Support from Joseph Stalin increased Lysenko's popularity. In 1935, Lysenko compared his opponents in biology to the peasants who still resisted the Soviet government's collectivization strategy, saying that the opponents of his theories were opponents of Marxism. Stalin was in the audience for this speech, and was the first to stand and applaud, calling out "Bravo, Comrade Lysenko. Bravo." Stalin personally made encouraging edits to a speech by Lysenko, despite the dictator's skepticism toward Lysenko's assertion that all science is class-orientated. The official support emboldened Lysenko and gave him and Prezent free rein to slander any geneticists who still spoke out against him. After Lysenko became head of the Soviet Academy of Agricultural Sciences, classical genetics began to be called "fascist science" and many of Lysenkoism's opponents, such as his former mentor Nikolai Ivanovich Vavilov, were imprisoned or executed, although not on Lysenko's personal orders.

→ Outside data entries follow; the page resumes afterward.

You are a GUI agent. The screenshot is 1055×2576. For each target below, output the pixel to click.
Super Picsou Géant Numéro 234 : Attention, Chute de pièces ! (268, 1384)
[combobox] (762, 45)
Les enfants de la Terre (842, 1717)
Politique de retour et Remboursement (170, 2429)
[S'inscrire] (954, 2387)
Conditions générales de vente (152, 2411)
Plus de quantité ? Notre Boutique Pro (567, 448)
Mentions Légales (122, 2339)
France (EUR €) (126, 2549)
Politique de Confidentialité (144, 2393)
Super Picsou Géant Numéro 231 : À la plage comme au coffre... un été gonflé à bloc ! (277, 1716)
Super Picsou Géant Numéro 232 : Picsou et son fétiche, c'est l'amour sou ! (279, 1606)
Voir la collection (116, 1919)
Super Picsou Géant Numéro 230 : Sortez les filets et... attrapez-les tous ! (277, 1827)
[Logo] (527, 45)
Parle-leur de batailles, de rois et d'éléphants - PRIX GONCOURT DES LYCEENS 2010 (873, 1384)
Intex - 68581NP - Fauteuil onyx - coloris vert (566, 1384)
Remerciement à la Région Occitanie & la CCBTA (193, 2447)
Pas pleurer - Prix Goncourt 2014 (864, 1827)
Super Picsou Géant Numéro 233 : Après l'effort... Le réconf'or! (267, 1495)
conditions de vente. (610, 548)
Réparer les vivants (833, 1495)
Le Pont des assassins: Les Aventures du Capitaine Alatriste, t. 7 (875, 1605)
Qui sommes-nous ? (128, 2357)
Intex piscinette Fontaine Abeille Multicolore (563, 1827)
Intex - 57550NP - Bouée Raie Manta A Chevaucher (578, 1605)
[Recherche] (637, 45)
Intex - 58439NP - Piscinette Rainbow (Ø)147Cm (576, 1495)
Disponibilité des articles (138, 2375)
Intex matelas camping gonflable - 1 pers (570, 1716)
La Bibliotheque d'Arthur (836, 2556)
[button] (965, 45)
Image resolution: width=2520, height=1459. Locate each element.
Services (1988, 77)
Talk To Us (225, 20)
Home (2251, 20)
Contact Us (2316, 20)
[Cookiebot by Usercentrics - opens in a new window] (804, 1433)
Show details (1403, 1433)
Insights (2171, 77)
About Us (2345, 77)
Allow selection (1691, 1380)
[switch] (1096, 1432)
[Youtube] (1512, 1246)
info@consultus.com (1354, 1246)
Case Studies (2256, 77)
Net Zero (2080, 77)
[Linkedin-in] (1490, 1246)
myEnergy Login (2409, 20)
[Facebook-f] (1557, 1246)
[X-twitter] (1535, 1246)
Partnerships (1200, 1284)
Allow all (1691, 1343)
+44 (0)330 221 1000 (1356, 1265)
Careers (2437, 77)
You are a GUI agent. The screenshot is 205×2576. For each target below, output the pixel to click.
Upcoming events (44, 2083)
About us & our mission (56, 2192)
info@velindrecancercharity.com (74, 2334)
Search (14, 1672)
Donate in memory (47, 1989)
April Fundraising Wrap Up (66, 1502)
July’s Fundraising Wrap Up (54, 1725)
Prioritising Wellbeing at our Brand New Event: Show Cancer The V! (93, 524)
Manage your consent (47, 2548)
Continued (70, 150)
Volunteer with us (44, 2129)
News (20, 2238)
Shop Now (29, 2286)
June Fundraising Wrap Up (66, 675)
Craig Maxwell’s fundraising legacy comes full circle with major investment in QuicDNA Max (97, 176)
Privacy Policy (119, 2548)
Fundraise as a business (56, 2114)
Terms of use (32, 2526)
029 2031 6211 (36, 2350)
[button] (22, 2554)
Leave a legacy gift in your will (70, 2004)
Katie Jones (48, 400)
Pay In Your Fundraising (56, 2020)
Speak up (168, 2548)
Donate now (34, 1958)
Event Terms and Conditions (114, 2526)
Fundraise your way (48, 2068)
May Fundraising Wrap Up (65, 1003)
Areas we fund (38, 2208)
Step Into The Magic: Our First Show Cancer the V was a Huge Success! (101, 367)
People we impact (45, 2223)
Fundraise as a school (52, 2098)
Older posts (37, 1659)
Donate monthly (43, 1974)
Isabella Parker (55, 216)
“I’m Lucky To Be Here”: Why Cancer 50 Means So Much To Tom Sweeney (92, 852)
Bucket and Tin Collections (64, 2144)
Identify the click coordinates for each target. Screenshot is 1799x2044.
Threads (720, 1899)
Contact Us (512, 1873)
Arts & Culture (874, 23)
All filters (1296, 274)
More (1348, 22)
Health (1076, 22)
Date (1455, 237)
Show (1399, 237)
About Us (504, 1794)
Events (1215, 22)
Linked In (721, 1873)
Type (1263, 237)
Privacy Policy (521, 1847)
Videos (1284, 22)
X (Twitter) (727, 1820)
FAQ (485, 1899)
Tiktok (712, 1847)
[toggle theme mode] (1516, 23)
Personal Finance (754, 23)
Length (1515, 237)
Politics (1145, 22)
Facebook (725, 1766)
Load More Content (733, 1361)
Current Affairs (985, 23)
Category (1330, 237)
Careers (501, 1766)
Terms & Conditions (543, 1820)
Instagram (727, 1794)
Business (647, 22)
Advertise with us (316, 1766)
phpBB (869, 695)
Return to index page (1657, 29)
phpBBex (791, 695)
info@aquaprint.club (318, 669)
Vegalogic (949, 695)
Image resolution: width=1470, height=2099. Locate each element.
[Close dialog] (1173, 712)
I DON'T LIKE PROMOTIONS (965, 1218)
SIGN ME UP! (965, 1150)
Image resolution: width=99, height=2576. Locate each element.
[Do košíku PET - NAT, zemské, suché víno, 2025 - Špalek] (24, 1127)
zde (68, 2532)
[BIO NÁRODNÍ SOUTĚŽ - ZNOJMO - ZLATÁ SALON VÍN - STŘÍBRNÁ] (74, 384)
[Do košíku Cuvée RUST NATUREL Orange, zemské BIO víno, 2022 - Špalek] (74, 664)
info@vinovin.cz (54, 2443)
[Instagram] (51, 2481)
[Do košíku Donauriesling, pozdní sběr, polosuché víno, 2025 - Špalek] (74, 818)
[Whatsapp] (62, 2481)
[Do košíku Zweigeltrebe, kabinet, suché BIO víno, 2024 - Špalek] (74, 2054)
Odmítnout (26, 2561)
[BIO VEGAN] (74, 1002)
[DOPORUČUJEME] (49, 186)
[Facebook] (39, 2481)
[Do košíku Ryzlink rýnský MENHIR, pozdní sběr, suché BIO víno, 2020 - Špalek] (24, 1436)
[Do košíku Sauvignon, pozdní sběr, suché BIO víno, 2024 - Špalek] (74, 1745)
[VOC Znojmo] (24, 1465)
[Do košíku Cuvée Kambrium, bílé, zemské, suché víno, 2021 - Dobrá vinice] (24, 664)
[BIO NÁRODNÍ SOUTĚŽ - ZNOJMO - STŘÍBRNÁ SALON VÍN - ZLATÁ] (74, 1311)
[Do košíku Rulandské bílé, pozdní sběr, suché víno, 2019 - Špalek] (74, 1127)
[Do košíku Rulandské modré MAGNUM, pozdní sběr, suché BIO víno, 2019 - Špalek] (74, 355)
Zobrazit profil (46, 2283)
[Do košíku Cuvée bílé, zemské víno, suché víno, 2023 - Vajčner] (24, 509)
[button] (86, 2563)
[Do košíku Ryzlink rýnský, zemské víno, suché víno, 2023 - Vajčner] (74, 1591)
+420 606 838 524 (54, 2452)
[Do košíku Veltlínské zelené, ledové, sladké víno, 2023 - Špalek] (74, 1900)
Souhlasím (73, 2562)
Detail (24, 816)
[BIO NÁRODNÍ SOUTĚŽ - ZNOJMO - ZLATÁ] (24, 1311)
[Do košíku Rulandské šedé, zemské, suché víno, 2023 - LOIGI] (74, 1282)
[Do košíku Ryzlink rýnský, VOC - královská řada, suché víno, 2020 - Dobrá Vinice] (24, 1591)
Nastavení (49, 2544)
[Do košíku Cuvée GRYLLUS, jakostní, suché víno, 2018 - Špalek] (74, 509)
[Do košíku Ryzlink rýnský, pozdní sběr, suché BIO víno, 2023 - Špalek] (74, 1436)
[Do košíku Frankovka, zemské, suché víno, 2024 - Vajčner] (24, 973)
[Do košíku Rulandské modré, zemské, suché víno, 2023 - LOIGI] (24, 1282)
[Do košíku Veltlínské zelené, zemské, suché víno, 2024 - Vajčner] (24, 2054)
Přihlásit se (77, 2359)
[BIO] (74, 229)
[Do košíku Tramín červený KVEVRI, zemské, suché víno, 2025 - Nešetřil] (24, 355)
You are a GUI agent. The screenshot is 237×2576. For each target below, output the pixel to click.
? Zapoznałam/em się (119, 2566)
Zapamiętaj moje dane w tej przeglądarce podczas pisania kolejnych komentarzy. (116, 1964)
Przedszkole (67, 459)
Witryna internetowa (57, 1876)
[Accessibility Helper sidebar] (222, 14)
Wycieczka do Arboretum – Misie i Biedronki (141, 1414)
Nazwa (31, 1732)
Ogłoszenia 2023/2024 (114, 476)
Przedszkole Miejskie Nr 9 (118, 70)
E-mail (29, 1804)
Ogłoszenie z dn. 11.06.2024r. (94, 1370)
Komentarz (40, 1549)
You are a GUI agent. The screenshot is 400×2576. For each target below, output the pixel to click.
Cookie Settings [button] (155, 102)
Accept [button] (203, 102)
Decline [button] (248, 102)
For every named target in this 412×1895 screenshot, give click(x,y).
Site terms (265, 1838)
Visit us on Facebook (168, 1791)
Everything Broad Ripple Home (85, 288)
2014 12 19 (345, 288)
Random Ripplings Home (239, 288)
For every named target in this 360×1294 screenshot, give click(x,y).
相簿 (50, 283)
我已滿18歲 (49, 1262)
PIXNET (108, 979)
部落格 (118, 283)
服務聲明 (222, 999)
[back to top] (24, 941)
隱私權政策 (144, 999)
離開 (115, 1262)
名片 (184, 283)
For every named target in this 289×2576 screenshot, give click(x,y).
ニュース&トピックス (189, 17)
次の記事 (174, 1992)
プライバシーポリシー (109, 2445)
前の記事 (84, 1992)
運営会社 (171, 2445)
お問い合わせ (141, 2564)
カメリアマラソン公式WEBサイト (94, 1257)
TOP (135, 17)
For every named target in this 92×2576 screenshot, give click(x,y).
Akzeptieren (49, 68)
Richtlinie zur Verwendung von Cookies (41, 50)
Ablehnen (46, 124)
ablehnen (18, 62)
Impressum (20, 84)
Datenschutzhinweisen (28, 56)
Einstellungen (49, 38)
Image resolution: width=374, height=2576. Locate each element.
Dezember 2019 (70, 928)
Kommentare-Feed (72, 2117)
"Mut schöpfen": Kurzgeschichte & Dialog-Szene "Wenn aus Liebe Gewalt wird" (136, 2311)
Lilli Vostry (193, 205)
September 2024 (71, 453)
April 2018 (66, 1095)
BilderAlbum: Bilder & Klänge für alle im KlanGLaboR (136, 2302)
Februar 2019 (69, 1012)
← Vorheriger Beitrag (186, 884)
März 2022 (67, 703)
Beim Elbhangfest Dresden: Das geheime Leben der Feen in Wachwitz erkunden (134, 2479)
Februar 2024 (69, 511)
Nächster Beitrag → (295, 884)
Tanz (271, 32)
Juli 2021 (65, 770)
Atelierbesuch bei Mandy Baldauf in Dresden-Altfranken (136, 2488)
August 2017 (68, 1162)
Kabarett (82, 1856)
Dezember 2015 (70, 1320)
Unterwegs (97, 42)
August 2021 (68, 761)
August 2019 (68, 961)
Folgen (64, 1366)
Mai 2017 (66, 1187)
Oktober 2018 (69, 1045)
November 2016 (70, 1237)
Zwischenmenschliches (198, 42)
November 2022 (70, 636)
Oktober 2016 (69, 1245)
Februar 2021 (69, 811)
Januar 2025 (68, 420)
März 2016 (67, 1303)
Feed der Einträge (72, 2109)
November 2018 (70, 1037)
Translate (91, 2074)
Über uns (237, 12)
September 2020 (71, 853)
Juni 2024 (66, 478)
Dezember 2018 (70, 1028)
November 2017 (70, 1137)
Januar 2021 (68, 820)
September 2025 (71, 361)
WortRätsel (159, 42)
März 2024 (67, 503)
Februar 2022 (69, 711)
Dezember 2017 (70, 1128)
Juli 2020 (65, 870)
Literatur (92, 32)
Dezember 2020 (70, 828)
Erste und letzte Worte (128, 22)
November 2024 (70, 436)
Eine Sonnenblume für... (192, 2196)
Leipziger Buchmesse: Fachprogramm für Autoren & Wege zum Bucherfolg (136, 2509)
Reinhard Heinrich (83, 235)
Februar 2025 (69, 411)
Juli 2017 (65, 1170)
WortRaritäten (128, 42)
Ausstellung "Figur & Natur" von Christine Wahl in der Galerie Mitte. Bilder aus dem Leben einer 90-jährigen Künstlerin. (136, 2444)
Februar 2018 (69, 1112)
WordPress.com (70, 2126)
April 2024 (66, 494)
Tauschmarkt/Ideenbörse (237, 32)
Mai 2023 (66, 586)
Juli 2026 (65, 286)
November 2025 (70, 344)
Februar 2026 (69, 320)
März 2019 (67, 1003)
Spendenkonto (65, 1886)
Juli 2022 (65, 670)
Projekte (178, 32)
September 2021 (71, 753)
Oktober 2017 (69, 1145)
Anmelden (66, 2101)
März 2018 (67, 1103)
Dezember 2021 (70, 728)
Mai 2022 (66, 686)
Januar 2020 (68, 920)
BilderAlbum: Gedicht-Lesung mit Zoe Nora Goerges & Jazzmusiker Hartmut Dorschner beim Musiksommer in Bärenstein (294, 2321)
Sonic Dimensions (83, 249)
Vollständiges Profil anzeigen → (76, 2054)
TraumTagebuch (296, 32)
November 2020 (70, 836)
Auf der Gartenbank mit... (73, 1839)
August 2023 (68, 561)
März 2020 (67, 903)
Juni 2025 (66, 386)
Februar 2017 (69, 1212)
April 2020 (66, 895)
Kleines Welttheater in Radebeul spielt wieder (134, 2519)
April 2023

During 1947 October, Lysenko and Stalin exchanged multiple letters. Lysenko promised Stalin to breed branching wheat into a yield of 15,000 kg/ha. At that time, the most productive wheat breed under exceptionally favorable conditions could achieve 2,000 kg/ha. Lysenko's letter to Stalin, dated October 27, 1947 read;
Mendelism-Morganism, Weissmanist neo-Darwinism... are not developed in Western capitalist countries for the purposes of agriculture, but rather serve reactionary purposes of eugenics, racism, etc. There is no relationship between agricultural practices and the theory of bourgeois genetics.